* _Task to carry out_
Repeat precisely the span of lines below that opens with the line containing "You are a computer-use agent." and closes with the line containing "Save post with", both included.
Segment Start: Record set
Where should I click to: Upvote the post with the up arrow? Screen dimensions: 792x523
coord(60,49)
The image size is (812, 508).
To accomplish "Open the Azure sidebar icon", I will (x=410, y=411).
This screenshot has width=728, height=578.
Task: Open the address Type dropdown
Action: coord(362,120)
Segment End: Record set
Segment Start: Record set
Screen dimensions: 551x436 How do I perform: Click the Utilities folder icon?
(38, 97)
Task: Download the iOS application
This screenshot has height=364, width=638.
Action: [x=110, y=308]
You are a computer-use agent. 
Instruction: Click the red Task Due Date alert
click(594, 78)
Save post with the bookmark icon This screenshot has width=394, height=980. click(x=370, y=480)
Segment End: Record set
* _Completed task_
You are a computer-use agent. 
Instruction: Click the red Task Due Date alert
click(594, 78)
Save post with the bookmark icon This screenshot has width=394, height=980. click(x=370, y=480)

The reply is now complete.